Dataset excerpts
<<<<

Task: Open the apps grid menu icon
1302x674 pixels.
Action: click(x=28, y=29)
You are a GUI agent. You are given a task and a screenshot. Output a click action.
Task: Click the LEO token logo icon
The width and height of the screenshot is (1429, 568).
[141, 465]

>>>>
<<<<

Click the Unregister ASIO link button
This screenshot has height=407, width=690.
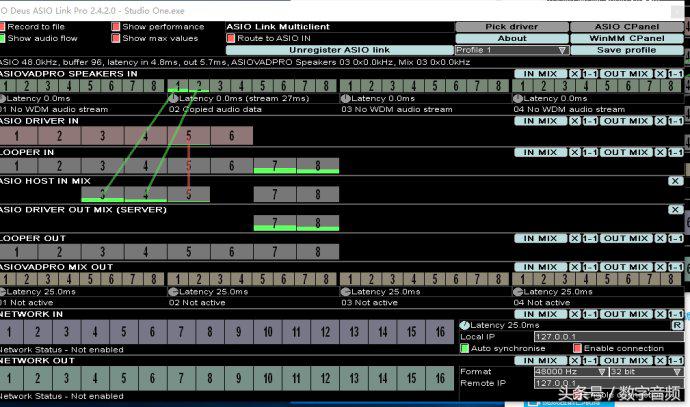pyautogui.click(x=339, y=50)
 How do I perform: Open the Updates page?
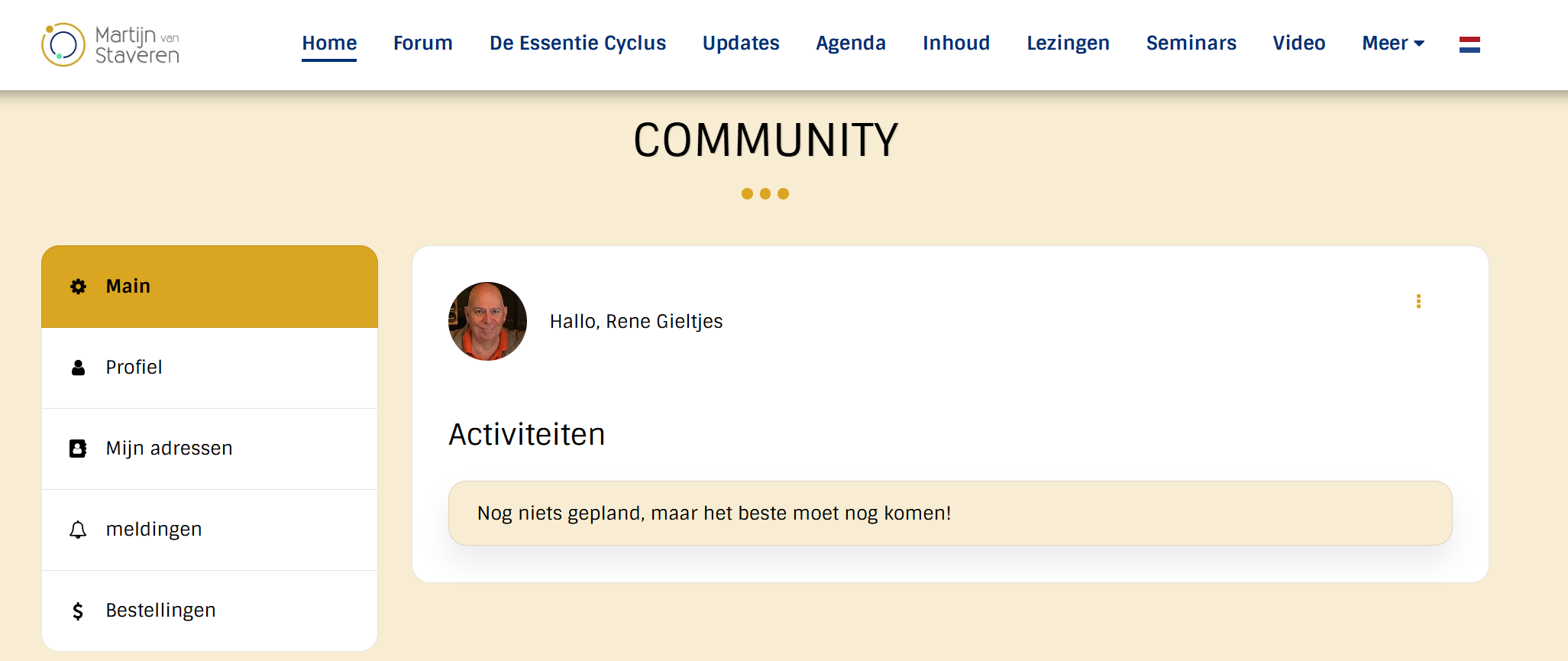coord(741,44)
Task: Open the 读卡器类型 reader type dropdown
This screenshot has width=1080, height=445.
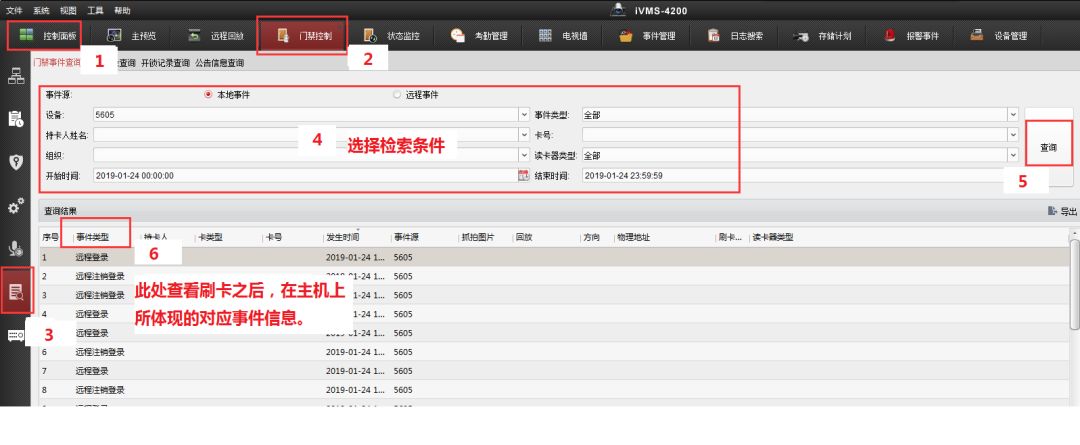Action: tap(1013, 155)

>>>>

* **What to work on**: Among the records above, find each line holding the string "icon" and pull it out.

* **Solution to this problem**:
Task: Open the apps grid menu icon
Task: Click the LEO token logo icon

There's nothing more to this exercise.